## TEXT PASSAGE
+ + + +
I have an IDE HD with fossil (no venti) partition on it. It contains some
data precious to me.
I would like to mount it on a native Plan9; yes, I've RTFM, but it seems to
me too brief for me to avoid (fatal) mistakes.
Thus, could some nice person lead me step - by - step?

Thanks, besr,
++pac
David du Colombier
2013-03-14 09:41:20 UTC
Permalink
Post by Peter A. Cejchan
I have an IDE HD with fossil (no venti) partition on it. It contains some
data precious to me.
I would like to mount it on a native Plan9; yes, I've RTFM, but it seems to
me too brief for me to avoid (fatal) mistakes.
Thus, could some nice person lead me step - by - step?
Let's say your disk is named sdE1 and have a Plan 9 partition named "fossil".

% fossil/fossil -m 20 -f /dev/sdE1/fossil -c 'srv -AWPV fossil.other'
-c 'srv -p fscons.other'

Then, you can mount it:

% mount /srv/fossil.other /n/fossil

And to halt it:

% echo fsys all sync >>/srv/fscons.other
% echo fsys all halt >>/srv/fscons.other
--
David du Colombier
a***@9srv.net
2013-03-14 14:23:47 UTC
Permalink
// I have an IDE HD with fossil (no venti) partition on it.
// It contains some data precious to me.

David's already provided good instructions on dealing with your
immediate problem, but allow me to take a step back:

Don't do that!

Fossil, without venti, is not the stablest thing around. I would very
strongly recommend against putting precious data on it. I've had it
go wonky personally, and there've been plenty of similar reports
here. In my experience, it's particularly vulnerable to unclean
shutdown, but I've seen more difficult-to-explain issues, too.

With venti, it's great: the snapshotting capabilties are very nice,
venti's very solid, and if your fossil does get out of whack, it's trivial
to re-initialize it from a known-good state from venti.

Anthony
Peter A. Cejchan
2013-03-14 15:33:47 UTC
Permalink
Thanks for warning!
However, I reorganize my data very often, moving between dirs, renaming,
reorganising tree structure...
How will Venti cope with this?

Fopr now, I plan to put the data onto an ext2 partition for now, until I
feel the dir tree is well-designed.
I just want to mount the fossil partition and copy the data out of there.

Thanks, best,
++pac
Post by a***@9srv.net
// I have an IDE HD with fossil (no venti) partition on it.
// It contains some data precious to me.
David's already provided good instructions on dealing with your
Don't do that!
+ + + +
Continue the mailing-list thread about mounting a fossil partition on Plan 9 from the point where it stops.
+ + + +
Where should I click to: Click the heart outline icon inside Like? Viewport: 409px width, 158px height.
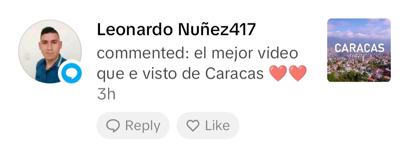tap(193, 126)
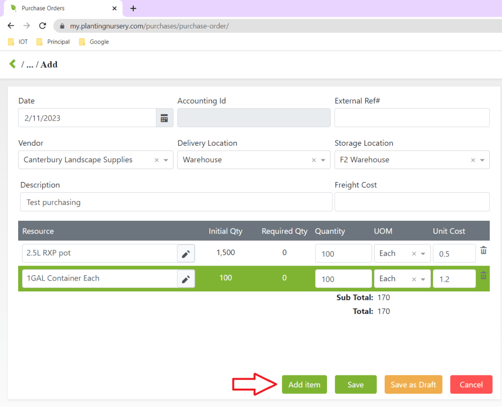This screenshot has height=419, width=502.
Task: Expand the Vendor dropdown
Action: click(x=166, y=160)

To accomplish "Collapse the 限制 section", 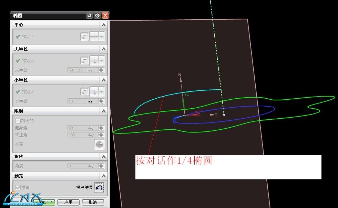I will (103, 111).
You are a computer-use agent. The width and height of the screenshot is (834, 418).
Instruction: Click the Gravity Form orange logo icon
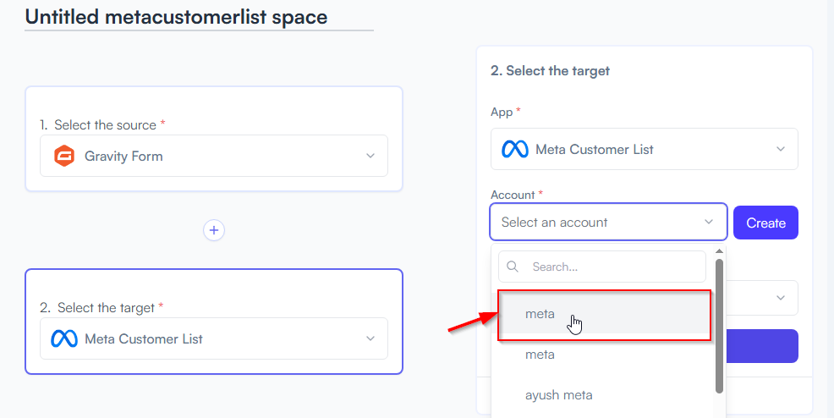click(64, 156)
+ + + +
## RESULT
Fossil, without venti, is not the stablest thing around. I would very
strongly recommend against putting precious data on it. I've had it
go wonky personally, and there've been plenty of similar reports
here. In my experience, it's particularly vulnerable to unclean
shutdown, but I've seen more difficult-to-explain issues, too.
With venti, it's great: the snapshotting capabilties are very nice,
venti's very solid, and if your fossil does get out of whack, it's trivial
to re-initialize it from a known-good state from venti.
Anthony
a***@9srv.net
2013-03-14 15:54:38 UTC
Permalink
Post by Peter A. Cejchan
I reorganize my data very often, moving between dirs, renaming,
reorganising tree structure...
How will Venti cope with this?
Well. Venti does block-level deduplication. If you have 100 MB of data
in dir A and move it to dir B, you're not going to duplicate that storage
(you'll get new blocks for the directory, of course, but that's both
minimal and unavoidable).

Anthony
Peter A. Cejchan
2013-03-15 07:43:07 UTC
Permalink
Okay, I'll give it a try.
I must first decide on a (quasi)stable dir tree. The problem is that I have
almost 2TB of data,
so should I have another 2TB disk for Venti if I want to put there all?

Thanks,

Peter.
Post by a***@9srv.net
Post by Peter A. Cejchan
I reorganize my data very often, moving between dirs, renaming,
reorganising tree structure...
How will Venti cope with this?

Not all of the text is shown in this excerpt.